* WORK TO COMPLETE
Copy out every line of the listing in which "step" appears.

* INPUT
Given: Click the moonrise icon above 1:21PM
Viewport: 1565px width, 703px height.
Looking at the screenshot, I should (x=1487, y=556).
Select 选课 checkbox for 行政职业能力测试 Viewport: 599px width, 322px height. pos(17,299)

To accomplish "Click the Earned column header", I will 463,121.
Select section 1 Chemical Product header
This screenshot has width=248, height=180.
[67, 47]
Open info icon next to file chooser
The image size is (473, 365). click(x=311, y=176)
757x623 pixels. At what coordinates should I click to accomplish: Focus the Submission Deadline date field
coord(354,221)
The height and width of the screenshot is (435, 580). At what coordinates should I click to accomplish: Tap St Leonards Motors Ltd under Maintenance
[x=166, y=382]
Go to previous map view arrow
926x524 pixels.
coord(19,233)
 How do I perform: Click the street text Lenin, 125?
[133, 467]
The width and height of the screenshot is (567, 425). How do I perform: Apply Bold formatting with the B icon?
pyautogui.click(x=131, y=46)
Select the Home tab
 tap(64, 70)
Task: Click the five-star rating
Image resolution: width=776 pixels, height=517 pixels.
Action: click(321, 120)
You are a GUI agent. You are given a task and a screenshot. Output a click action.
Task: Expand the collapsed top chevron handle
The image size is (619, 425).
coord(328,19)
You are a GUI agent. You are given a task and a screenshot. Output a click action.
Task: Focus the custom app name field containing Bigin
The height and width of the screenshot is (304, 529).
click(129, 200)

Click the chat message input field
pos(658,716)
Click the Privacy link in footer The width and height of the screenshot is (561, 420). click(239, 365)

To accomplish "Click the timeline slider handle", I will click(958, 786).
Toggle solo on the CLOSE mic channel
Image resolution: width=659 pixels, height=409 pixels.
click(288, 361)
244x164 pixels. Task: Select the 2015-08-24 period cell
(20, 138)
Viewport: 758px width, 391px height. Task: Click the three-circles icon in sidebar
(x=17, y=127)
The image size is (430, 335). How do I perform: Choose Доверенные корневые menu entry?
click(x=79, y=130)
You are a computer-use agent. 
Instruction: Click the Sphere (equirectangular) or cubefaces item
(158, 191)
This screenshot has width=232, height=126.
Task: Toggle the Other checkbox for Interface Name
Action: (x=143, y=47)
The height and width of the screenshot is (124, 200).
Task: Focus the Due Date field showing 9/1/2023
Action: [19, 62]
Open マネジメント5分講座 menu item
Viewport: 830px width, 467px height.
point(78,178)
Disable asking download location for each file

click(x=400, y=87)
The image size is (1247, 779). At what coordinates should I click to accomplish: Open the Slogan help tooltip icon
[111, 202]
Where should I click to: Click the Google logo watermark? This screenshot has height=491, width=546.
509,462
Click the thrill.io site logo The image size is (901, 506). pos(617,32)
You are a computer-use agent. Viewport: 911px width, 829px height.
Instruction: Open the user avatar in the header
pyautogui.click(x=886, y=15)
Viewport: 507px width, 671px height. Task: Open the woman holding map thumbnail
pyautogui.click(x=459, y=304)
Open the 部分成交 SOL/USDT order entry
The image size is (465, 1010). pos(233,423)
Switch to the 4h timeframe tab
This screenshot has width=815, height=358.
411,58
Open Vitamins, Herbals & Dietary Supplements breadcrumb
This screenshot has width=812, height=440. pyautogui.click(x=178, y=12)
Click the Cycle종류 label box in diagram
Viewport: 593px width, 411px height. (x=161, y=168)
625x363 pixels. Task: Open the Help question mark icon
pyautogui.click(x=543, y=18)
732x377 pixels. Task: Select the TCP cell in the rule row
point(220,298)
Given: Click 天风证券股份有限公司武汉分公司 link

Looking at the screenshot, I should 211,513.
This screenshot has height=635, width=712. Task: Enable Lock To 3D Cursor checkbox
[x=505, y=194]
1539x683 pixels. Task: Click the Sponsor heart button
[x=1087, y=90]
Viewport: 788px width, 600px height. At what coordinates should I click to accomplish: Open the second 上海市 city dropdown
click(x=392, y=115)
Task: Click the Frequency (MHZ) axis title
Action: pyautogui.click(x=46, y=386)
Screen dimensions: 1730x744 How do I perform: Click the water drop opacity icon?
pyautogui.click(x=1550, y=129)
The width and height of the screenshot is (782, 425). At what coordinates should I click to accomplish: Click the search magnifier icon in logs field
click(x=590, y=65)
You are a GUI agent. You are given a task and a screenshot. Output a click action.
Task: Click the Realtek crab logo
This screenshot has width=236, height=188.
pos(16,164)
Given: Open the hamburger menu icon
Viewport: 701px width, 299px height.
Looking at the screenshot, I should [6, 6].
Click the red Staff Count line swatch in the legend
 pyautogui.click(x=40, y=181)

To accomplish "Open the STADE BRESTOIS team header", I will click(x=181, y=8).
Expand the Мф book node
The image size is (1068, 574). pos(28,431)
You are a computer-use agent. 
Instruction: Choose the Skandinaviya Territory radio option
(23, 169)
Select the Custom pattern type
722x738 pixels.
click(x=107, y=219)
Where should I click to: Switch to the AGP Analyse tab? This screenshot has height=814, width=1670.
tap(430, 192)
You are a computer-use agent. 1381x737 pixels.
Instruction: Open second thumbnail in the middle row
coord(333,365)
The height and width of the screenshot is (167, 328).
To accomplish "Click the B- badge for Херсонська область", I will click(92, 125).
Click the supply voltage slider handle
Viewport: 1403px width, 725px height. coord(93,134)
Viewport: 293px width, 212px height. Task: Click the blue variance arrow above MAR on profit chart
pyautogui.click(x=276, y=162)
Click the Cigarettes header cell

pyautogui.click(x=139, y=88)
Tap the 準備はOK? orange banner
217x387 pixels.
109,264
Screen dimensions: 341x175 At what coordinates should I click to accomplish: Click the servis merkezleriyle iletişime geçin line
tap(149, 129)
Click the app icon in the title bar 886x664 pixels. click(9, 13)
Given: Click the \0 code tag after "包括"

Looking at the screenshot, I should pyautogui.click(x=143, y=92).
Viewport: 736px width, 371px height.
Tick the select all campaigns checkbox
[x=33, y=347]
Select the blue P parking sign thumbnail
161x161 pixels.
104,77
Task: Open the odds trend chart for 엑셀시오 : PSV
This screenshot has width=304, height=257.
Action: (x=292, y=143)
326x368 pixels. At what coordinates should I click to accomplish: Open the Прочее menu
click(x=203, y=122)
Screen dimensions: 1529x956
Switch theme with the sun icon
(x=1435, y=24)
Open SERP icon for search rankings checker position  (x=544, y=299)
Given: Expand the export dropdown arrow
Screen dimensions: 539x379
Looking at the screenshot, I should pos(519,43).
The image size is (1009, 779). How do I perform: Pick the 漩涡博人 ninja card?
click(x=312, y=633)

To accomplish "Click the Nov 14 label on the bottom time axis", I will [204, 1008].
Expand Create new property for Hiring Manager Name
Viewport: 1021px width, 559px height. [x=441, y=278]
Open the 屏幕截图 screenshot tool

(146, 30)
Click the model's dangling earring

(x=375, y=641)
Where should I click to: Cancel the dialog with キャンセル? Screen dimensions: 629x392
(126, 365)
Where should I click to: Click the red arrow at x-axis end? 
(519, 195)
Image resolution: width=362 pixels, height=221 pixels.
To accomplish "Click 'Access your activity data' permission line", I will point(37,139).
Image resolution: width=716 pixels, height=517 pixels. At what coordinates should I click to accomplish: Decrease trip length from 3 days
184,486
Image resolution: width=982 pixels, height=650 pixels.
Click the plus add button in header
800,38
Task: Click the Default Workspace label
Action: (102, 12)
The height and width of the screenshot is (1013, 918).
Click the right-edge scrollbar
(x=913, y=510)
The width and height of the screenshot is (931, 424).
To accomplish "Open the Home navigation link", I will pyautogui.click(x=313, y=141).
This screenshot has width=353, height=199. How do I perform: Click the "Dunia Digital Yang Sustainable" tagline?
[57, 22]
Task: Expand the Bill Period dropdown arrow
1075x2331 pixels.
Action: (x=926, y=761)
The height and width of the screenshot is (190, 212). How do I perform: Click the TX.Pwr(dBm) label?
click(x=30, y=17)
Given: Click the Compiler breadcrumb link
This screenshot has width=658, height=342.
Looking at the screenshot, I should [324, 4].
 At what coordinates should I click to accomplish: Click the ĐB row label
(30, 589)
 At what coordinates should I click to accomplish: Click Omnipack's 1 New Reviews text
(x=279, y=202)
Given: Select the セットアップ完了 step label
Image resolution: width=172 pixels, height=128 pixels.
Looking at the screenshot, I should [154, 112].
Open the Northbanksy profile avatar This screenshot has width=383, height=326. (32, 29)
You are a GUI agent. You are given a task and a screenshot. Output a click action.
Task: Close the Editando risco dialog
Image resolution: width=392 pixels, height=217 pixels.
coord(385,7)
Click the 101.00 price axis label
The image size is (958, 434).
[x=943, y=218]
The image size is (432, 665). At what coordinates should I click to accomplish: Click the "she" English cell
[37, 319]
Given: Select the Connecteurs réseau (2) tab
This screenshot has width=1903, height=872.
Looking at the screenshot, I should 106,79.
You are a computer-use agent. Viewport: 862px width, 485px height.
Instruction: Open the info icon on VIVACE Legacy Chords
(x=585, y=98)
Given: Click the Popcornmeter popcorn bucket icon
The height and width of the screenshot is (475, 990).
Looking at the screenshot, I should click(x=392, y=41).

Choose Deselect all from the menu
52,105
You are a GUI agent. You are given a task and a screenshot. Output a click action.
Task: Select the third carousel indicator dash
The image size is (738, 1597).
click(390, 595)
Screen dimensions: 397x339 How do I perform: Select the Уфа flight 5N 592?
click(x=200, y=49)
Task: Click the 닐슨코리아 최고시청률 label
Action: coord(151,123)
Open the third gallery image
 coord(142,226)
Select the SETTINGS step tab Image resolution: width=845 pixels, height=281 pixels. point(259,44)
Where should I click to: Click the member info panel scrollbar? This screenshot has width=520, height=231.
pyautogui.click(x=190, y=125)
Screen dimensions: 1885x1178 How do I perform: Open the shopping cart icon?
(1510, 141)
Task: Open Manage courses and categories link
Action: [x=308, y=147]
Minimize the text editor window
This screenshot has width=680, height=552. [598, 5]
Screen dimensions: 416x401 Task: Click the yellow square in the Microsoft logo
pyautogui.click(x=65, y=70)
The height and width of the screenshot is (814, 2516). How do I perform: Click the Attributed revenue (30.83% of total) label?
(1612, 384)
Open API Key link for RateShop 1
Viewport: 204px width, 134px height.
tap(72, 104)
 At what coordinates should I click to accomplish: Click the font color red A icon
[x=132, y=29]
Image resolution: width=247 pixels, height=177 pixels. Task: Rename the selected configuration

* WRITTEN RESPONSE
Given: Select the セットアップ完了 step label
Select the SETTINGS step tab Image resolution: width=845 pixels, height=281 pixels. point(259,44)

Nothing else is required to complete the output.